READING TEXT
I cannot be the only one who is enjoying this.
Despite the disaster unfolding in intensive care units and the awful economic impact, the current crisis may be the best thing that’s happened in my lifetime. As a Boomer, I say this in the full knowledge that Covid-19 may kill me.
In part this is similar to the wartime generation’s refrain that WW2 provided the best years of their lives. (Mind you, the ones who said that never fought in the front line but were either civilians or had support roles in the armed forces.)
There is also an element of the same dark enjoyment that drives the popularity of movies and video-games about a zombie apocalypse, or any other end-of-days scenario, from War of the Worlds to Contagion (which I believe is currently the most in-demand movie on Netflix).
This darkness is the shadow of a larger feeling that society is failing, that we are being led to global catastrophe and that there is little we can do about it. Hence we live in a state of barely-suppressed rage, which feeds a desire to wipe the slate clean and also generates a thirst for justice and retribution.
The main focus for retribution should be the failure of political leadership that has been exposed in every continent. Totalitarian China first tried to suppress the truth, thereby ensuring the virus’s success, and now stakes its dictator’s survival on proving that only the strictest authoritarian control can save the people. If Xi Jinping succeeds, then China will complete its transition into Orwell’s nightmare 1984 state. If he fails, then he and his whole rotten system will fall. I vote for the virus.

ENTRIES SUPPLIED
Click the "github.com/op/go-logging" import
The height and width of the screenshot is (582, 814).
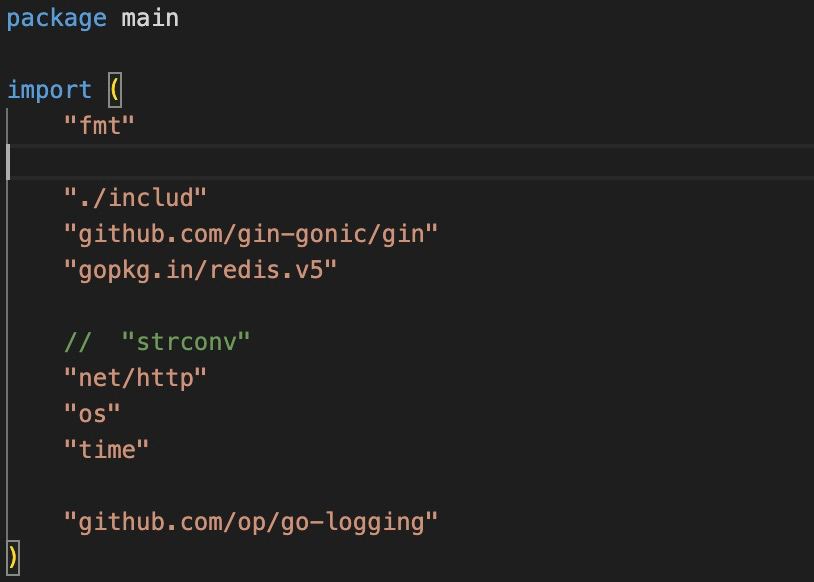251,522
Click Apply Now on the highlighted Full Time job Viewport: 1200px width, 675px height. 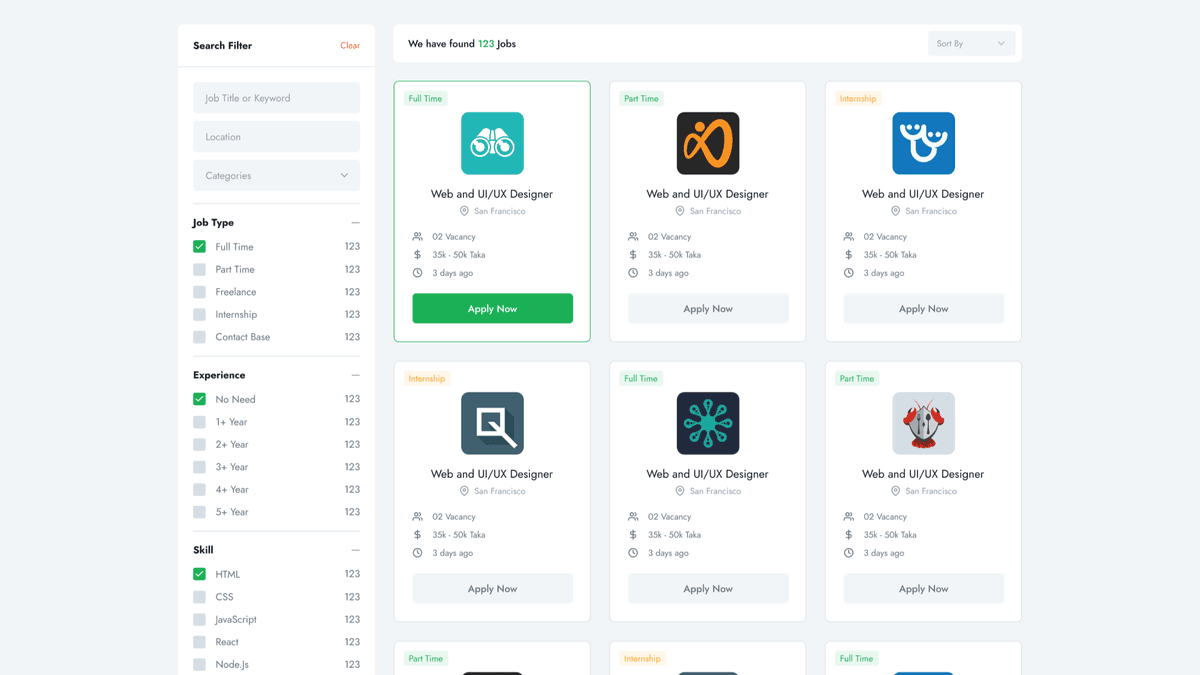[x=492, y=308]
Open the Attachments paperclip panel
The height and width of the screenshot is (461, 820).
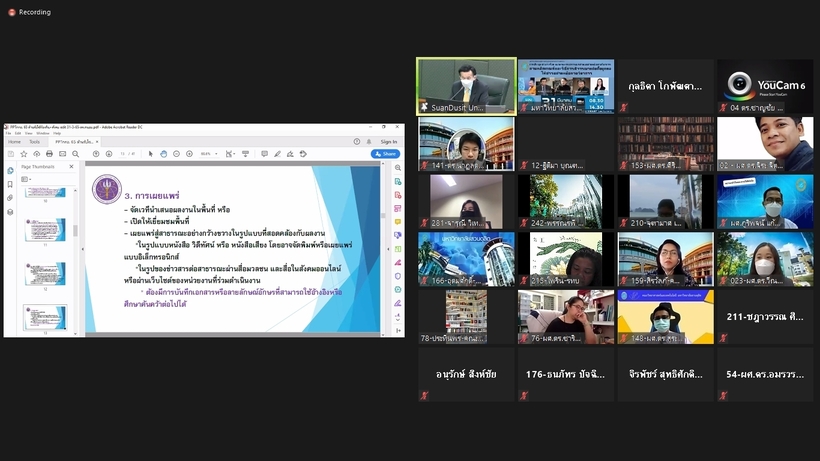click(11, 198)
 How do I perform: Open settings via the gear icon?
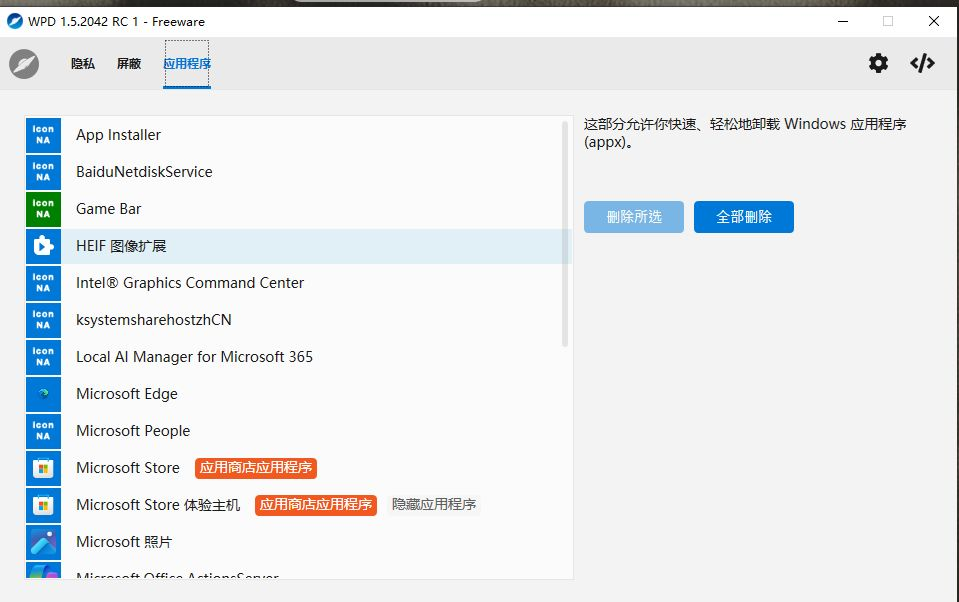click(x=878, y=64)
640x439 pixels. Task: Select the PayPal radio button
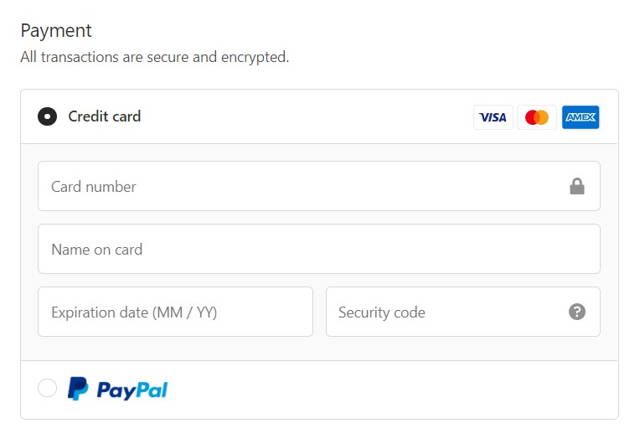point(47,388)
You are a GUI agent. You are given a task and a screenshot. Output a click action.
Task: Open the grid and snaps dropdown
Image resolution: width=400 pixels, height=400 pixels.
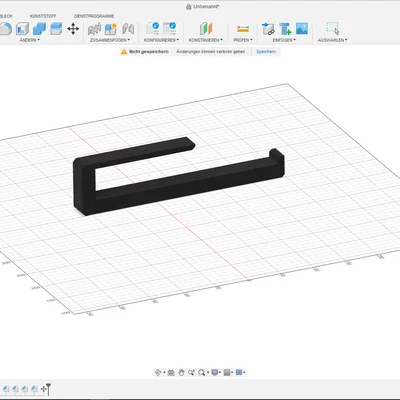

WORK INSTRUCTION A
Translate this sentence from the text about the Covid-19 crisis into Spanish: "This darkness is the shadow of a larger feeling that society is failing, that we are being led to global catastrophe and that there is little we can do about it."
WORK INSTRUCTION B
In the text about the Covid-19 crisis, condense the paragraph beginning "The main focus for retribution" into a bulleted list that keeps its main facts.
WORK INSTRUCTION C
Carry on the text about the Covid-19 crisis, starting after its final sentence.

EXPECTED ANSWER A
Esta oscuridad es la sombra de un sentimiento más amplio de que la sociedad está fracasando, de que nos están llevando a una catástrofe global y de que es poco lo que podemos hacer al respecto.

EXPECTED ANSWER B
- Retribution should focus mainly on the failure of political leadership, which has been exposed on every continent.
- China first tried to suppress the truth, which ensured the virus's success.
- China's dictator now stakes his survival on proving that only the strictest authoritarian control can save the people.
- If Xi Jinping succeeds, China will complete its transition into Orwell's 1984 state.
- If he fails, he and his whole system will fall.
- The writer votes for the virus.

EXPECTED ANSWER C
In Russia, Putin has shown himself to be just as stupid as the Ayatollahs of Iran and the petty bureaucrats of Wuhan. The virus thrives on disinformation and will shortly demonstrate the limitations of the current Tsar’s power.
In America, Trump is being brought down by the one enemy he doesn’t know how to fight. No matter how much he insults and belittles the virus, it doesn’t care, it doesn’t stop and it is going to achieve huge success amidst a population that is particularly unhealthy and ill-informed.
The democratic anarchy of Italy and the bumbling of Boris are proving neither more nor less effective than most other systems in managing the disaster. Only the rigid conformity of Singapore, South Korea and Japan seem to offer any hope of success: and even they have no exit strategy.
Religion makes things worse. In several parts of the Muslim world, imams and the faithful believe that mass prayers will protect them, thereby ensuring that the virus (aka God or the devil) will correct their delusion.
The virus mostly kills old men. Fortunately, that covers most of the world’s leaders. If I believed in God, I would see this as Divine Judgement, or Comedy.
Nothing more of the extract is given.